Когда позже в тот же день новое назначение было обнародовано, поседевшие на службе газетчики заметались по редакционным кабинетам с одним и тем же вопросом на устах: «Откуда, черт подери, взялся этот малый? Кто он?» На дерзость решился даже официальный правительственный орган, поместивший передовую, в которой говорилось о «тонкой оригинальности и смелости премьер-министра, сделавшего подобный выбор», а сам новоиспеченный министр описывался как «еще не написанная страница в истории нашей внутренней политики». Газета констатировала также, что «новые таланты восходят на наш политический небосклон с умопомрачительной быстротой».

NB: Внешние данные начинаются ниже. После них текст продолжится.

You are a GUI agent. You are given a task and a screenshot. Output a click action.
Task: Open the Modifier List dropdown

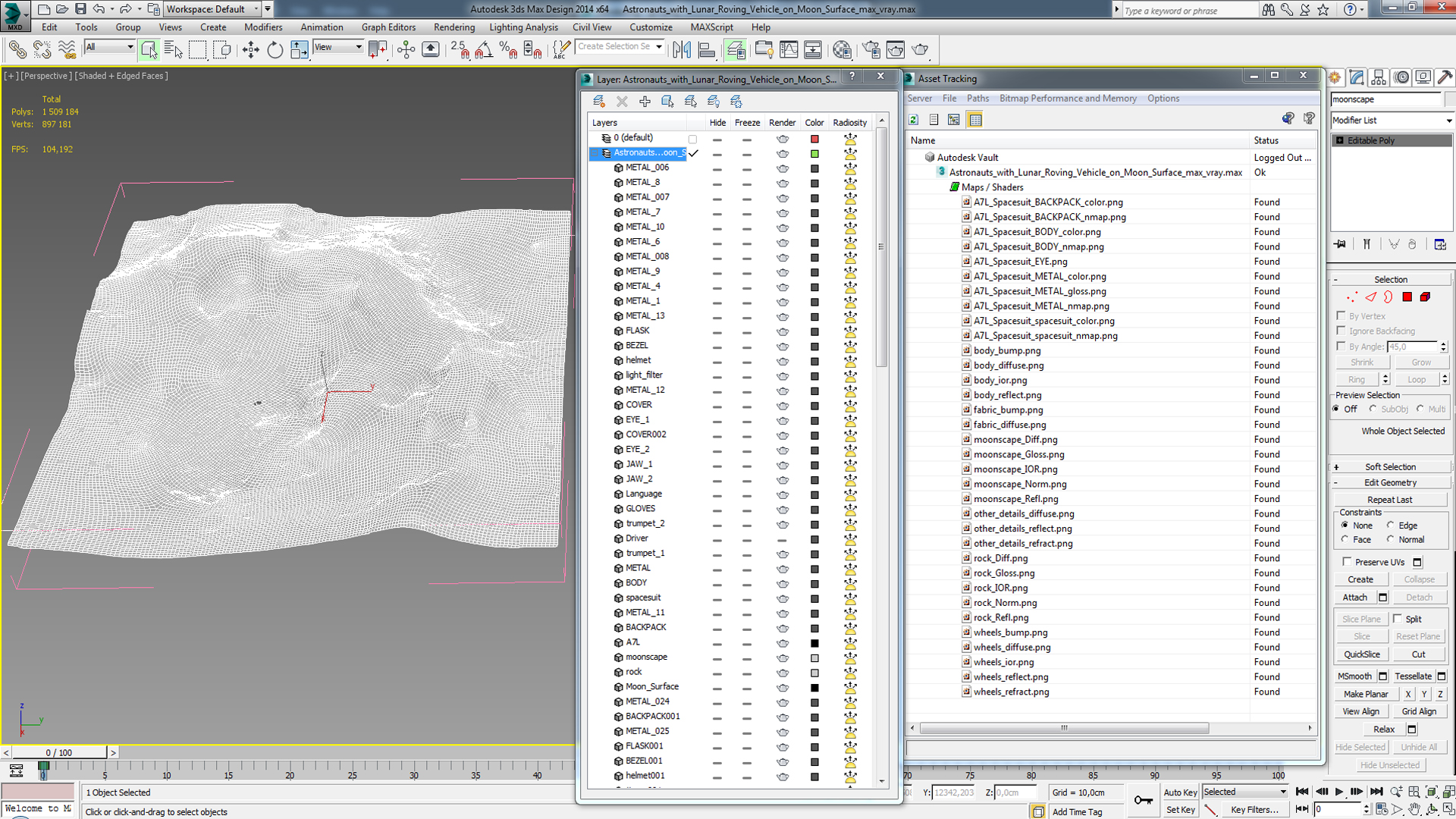point(1392,121)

Хотел того премьер-министр или не хотел, но своим актом он привил к правительственному древу промышленную ветвь, не уступающую богатством Рокфеллеру. Когда ужасная весть об этом разнеслась в партийных кругах, было срочно созвано экстренное совещание партийного руководства. Уже первое самое поверхностное слушание показало: новый министр владеет большей частью электротехнической промышленности страны. Второе слушание выявило: кроме того, в руках у него находится контрольный пакет акций отечественного автомобилестроения, а также значительная доля капитала нефтяной и машиностроительной индустрии США. Третье слушание решили не проводить.